**Written request**
Turn the entries into a numbered list with blank lines omitted, starting with the line that contains "Where should I click to: Click red" and going on through the end of the entries.

====

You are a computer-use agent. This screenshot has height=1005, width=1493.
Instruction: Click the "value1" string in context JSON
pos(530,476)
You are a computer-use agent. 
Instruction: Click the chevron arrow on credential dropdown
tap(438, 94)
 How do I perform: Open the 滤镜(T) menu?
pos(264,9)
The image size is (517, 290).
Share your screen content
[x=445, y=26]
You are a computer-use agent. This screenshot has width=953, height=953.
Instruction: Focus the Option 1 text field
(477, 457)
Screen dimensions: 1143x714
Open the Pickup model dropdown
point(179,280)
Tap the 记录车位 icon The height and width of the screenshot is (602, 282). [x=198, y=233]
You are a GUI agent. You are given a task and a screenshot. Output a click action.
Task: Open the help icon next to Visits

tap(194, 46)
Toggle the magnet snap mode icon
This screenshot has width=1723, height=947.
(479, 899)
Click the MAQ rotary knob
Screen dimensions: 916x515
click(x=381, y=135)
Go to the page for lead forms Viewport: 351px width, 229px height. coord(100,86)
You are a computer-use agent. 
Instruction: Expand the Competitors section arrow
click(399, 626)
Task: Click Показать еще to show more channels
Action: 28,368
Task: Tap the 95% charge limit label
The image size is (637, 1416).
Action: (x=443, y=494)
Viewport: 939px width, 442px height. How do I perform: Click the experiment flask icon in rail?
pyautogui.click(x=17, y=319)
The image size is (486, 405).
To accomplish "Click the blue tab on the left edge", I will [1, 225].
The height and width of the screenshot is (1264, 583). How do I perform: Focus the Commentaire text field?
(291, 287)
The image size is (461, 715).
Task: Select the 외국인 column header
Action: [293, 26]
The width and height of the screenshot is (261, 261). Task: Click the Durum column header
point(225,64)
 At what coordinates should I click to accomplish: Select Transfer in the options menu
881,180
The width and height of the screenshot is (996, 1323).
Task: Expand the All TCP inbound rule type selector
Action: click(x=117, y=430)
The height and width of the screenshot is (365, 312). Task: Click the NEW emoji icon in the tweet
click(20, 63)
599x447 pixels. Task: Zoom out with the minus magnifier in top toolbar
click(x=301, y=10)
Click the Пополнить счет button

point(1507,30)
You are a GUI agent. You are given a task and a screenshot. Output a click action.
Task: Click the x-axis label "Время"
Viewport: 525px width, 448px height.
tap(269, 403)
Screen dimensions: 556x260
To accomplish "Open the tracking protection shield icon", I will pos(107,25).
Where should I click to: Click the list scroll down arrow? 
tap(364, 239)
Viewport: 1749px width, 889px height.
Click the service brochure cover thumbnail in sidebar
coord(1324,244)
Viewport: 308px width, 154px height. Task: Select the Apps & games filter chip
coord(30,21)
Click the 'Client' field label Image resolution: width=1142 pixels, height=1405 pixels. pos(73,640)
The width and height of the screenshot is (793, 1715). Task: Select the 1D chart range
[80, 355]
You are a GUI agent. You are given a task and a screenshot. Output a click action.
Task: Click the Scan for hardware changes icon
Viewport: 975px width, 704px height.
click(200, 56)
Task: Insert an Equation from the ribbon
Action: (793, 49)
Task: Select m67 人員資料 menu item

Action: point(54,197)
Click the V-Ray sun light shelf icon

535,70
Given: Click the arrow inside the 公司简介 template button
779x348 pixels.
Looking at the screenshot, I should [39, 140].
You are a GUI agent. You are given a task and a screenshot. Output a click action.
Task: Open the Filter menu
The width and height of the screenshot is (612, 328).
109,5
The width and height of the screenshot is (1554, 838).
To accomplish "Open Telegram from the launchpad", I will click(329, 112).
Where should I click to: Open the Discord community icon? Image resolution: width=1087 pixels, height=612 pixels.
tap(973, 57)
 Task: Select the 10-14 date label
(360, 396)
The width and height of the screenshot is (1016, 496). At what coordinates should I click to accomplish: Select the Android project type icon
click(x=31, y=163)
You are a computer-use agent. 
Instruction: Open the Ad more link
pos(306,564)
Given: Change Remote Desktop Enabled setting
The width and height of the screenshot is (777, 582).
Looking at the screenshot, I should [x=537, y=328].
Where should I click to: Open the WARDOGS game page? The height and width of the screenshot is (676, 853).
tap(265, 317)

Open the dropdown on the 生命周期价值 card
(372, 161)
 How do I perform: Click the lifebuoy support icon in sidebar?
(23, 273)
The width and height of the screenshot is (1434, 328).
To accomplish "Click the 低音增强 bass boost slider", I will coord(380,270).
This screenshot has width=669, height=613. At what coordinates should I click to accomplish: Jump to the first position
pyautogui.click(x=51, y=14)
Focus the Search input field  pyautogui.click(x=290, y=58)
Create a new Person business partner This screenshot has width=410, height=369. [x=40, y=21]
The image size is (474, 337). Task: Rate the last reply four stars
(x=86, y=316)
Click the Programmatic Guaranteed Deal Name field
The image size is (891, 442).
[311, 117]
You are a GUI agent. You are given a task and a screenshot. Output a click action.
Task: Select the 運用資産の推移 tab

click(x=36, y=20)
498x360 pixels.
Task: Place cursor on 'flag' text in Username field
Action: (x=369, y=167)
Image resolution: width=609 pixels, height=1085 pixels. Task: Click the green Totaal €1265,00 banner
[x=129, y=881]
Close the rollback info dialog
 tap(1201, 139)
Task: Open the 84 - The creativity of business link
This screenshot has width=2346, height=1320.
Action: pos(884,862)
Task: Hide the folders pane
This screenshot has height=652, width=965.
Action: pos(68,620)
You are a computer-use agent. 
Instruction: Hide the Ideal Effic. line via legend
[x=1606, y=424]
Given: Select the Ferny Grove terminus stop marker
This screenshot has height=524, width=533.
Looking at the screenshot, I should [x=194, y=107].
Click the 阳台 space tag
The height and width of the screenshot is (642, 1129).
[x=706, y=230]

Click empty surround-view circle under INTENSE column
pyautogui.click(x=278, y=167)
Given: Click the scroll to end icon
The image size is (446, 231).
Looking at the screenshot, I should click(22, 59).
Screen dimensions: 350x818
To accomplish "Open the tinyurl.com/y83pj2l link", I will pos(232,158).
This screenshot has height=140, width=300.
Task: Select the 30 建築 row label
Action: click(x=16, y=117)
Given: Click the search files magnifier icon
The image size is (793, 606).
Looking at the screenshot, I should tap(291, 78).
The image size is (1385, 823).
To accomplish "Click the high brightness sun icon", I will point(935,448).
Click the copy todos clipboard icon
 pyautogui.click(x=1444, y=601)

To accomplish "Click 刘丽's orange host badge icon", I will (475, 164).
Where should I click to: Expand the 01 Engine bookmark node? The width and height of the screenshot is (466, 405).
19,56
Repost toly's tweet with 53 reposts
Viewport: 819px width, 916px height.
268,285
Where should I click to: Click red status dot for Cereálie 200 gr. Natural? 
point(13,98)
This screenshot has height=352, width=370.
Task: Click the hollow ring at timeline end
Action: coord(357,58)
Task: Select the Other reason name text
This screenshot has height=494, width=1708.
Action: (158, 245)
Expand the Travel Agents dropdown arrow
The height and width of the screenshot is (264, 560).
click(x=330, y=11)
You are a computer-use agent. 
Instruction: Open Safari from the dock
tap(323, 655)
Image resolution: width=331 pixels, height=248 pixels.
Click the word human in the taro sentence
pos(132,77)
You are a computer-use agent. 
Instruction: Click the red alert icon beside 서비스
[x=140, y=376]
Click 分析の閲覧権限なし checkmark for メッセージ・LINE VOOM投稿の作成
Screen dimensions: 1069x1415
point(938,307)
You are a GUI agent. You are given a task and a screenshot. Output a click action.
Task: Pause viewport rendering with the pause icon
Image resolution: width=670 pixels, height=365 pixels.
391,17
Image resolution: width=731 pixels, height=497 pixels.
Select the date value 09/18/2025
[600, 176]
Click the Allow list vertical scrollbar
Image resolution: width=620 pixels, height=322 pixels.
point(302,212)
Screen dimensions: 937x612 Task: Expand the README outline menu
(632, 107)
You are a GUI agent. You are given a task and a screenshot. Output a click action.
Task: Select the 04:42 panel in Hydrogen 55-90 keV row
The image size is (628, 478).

====

**Response to this task**
1. Where should I click to: Click red status dot for Cereálie 200 gr. Natural? 
2. point(13,98)
3. This screenshot has height=352, width=370.
4. Task: Click the hollow ring at timeline end
5. Action: coord(357,58)
6. Task: Select the Other reason name text
7. This screenshot has height=494, width=1708.
8. Action: (158, 245)
9. Expand the Travel Agents dropdown arrow
10. The height and width of the screenshot is (264, 560).
11. click(x=330, y=11)
12. You are a computer-use agent. 
13. Instruction: Open Safari from the dock
14. tap(323, 655)
15. Image resolution: width=331 pixels, height=248 pixels.
16. Click the word human in the taro sentence
17. pos(132,77)
18. You are a computer-use agent. 
19. Instruction: Click the red alert icon beside 서비스
20. [x=140, y=376]
21. Click 分析の閲覧権限なし checkmark for メッセージ・LINE VOOM投稿の作成
22. Screen dimensions: 1069x1415
23. point(938,307)
24. You are a GUI agent. You are given a task and a screenshot. Output a click action.
25. Task: Pause viewport rendering with the pause icon
26. Image resolution: width=670 pixels, height=365 pixels.
27. 391,17
28. Image resolution: width=731 pixels, height=497 pixels.
29. Select the date value 09/18/2025
30. [600, 176]
31. Click the Allow list vertical scrollbar
32. Image resolution: width=620 pixels, height=322 pixels.
33. point(302,212)
34. Screen dimensions: 937x612 Task: Expand the README outline menu
35. (632, 107)
36. You are a GUI agent. You are given a task and a screenshot. Output a click action.
37. Task: Select the 04:42 panel in Hydrogen 55-90 keV row
38. The image size is (628, 478).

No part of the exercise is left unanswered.